■ **THE EXERCISE**:
Copy the records below word for word, starting at the line that contains "Click the credit card icon in sidebar" and ending with the last line of the records.

■ **INFORMATION PROVIDED**:
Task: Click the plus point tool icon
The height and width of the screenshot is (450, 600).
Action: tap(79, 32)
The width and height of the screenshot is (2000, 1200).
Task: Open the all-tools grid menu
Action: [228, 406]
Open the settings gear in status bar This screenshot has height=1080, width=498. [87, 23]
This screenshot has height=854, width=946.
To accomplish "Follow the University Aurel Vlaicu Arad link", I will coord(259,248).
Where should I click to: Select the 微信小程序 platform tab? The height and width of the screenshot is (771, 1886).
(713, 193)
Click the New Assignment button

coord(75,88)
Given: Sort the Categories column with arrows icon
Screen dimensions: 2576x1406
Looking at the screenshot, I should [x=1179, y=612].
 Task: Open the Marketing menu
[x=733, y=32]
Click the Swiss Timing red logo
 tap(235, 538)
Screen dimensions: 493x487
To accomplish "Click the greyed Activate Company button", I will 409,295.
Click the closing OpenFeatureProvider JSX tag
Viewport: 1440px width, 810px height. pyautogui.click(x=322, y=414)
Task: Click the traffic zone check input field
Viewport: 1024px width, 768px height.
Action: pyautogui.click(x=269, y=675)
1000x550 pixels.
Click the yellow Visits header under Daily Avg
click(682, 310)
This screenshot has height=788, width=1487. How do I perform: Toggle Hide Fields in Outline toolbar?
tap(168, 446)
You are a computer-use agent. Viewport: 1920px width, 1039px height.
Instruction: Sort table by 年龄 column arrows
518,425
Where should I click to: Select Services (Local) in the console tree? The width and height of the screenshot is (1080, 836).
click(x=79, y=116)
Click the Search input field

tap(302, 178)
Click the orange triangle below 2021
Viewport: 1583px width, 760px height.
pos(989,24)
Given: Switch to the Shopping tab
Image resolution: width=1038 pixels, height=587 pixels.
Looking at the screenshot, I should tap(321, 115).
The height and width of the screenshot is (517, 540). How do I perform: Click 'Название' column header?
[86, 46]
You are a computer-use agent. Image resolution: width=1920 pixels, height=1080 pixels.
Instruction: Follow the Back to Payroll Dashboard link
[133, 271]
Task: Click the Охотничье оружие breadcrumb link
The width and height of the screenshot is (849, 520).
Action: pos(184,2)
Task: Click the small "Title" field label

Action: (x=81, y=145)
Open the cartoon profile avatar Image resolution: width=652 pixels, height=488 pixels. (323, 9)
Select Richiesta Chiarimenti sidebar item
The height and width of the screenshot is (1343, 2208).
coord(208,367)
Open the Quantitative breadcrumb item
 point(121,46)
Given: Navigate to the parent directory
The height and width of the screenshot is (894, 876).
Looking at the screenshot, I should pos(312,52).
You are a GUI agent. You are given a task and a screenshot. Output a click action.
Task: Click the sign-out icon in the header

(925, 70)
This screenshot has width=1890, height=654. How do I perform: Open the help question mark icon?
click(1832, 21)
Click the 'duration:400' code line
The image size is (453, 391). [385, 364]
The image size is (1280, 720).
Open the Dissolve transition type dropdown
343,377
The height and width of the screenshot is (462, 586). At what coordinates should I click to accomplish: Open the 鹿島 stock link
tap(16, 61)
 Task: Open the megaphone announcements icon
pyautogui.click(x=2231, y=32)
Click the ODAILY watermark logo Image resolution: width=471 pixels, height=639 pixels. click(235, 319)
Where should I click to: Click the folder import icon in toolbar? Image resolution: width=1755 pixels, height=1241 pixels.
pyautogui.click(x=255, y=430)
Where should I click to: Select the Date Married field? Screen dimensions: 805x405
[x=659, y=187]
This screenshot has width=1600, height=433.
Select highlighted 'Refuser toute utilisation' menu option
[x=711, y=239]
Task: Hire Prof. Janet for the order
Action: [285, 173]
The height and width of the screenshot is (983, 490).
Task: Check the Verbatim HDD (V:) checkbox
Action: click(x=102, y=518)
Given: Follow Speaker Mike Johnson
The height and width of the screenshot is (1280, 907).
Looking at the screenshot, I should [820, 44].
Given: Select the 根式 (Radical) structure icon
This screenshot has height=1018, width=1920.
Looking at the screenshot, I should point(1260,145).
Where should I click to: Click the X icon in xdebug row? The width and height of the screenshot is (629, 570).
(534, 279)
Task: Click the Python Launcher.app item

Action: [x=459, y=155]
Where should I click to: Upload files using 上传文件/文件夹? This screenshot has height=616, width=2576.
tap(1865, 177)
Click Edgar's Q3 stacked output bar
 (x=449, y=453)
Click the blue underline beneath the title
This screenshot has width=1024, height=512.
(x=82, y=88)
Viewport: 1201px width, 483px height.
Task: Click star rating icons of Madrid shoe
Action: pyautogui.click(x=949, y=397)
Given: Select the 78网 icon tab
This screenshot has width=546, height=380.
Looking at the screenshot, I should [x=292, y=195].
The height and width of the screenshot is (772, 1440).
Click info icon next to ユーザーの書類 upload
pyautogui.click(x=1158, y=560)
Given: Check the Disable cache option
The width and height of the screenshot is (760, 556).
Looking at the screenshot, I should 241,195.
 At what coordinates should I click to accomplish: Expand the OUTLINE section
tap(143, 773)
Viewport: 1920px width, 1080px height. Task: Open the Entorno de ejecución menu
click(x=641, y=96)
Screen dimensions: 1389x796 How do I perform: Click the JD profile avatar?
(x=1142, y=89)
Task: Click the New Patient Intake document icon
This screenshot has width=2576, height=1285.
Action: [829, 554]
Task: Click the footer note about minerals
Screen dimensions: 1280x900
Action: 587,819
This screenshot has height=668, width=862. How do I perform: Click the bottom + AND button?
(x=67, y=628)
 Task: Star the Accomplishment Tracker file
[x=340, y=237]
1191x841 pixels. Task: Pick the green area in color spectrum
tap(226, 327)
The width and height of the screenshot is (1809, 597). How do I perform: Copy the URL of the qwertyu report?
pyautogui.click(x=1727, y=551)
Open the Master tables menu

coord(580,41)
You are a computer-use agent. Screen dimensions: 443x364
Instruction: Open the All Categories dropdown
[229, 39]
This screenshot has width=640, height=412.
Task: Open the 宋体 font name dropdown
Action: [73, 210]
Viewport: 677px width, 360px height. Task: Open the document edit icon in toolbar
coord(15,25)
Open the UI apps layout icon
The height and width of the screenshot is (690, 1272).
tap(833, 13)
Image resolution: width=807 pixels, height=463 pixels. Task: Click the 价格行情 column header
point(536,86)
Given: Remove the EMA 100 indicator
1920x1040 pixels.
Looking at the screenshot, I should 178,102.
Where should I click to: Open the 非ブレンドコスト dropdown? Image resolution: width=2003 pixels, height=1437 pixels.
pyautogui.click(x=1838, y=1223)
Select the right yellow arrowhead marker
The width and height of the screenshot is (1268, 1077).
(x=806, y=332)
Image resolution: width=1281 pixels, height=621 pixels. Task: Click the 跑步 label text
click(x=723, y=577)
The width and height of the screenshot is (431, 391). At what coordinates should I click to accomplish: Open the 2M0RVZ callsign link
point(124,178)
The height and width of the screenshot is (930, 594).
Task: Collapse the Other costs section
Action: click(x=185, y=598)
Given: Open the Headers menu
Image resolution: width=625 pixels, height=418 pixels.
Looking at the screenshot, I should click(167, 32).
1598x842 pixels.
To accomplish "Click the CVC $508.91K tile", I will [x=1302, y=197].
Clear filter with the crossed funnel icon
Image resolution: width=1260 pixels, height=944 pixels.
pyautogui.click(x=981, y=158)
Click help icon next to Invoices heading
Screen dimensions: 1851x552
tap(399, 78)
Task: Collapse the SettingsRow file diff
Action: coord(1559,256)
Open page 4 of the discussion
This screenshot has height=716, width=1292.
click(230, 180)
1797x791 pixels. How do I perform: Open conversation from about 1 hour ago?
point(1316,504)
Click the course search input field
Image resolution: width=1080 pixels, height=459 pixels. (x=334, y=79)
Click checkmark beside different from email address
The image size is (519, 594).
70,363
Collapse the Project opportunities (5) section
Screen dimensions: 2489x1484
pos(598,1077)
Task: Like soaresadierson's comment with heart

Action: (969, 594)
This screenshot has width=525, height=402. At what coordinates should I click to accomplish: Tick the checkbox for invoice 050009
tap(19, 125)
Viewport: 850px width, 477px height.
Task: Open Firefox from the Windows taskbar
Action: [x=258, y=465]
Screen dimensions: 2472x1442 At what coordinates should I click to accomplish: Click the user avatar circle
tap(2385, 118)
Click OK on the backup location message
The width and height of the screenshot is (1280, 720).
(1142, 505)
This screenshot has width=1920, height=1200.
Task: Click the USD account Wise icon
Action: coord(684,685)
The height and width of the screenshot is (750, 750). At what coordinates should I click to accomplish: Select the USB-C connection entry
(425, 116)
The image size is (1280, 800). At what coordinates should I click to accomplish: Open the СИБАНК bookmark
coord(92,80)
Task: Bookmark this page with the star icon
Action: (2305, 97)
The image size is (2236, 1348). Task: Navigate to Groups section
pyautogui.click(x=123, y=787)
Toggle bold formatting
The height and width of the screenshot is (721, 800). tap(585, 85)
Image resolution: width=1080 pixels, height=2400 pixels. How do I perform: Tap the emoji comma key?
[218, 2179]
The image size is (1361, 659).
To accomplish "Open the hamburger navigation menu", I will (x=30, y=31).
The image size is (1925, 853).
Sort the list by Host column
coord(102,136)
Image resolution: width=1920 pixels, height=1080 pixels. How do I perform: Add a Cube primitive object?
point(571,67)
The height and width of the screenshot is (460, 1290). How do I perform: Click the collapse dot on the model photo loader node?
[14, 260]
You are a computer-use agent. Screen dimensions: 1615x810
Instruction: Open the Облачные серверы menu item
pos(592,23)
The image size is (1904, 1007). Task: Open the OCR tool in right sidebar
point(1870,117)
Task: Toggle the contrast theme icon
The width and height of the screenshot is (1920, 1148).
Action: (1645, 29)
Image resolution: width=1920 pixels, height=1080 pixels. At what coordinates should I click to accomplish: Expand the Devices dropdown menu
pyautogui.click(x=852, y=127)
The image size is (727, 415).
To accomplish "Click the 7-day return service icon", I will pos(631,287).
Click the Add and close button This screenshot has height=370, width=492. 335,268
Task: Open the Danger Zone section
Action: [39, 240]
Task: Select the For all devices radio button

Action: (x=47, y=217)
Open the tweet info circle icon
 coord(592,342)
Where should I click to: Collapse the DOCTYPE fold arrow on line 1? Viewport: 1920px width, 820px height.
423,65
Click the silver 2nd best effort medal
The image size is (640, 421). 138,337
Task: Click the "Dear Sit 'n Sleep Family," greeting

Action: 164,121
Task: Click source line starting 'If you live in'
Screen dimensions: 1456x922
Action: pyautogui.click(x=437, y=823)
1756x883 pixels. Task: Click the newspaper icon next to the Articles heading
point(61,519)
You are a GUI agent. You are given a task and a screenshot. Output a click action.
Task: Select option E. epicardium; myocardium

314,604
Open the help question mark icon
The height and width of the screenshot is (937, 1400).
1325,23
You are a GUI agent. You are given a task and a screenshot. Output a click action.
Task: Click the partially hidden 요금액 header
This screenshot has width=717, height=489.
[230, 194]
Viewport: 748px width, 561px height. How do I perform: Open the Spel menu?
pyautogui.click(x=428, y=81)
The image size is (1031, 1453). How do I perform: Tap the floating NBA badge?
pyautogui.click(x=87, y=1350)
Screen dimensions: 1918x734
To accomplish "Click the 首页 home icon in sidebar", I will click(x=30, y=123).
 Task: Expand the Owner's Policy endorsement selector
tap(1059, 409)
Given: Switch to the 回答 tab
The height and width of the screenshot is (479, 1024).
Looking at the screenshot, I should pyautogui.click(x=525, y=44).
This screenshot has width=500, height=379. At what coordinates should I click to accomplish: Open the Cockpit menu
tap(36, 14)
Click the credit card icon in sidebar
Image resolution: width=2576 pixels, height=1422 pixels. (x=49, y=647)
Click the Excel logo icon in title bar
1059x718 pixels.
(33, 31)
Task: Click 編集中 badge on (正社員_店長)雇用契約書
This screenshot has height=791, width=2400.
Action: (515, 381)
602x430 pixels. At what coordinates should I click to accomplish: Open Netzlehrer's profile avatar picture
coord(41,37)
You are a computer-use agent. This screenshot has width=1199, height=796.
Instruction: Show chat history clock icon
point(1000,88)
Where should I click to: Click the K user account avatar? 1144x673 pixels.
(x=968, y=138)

■ **SOLUTION**:
Click the credit card icon in sidebar
Image resolution: width=2576 pixels, height=1422 pixels. (x=49, y=647)
Click the Excel logo icon in title bar
1059x718 pixels.
(33, 31)
Task: Click 編集中 badge on (正社員_店長)雇用契約書
This screenshot has height=791, width=2400.
Action: (515, 381)
602x430 pixels. At what coordinates should I click to accomplish: Open Netzlehrer's profile avatar picture
coord(41,37)
You are a computer-use agent. This screenshot has width=1199, height=796.
Instruction: Show chat history clock icon
point(1000,88)
Where should I click to: Click the K user account avatar? 1144x673 pixels.
(x=968, y=138)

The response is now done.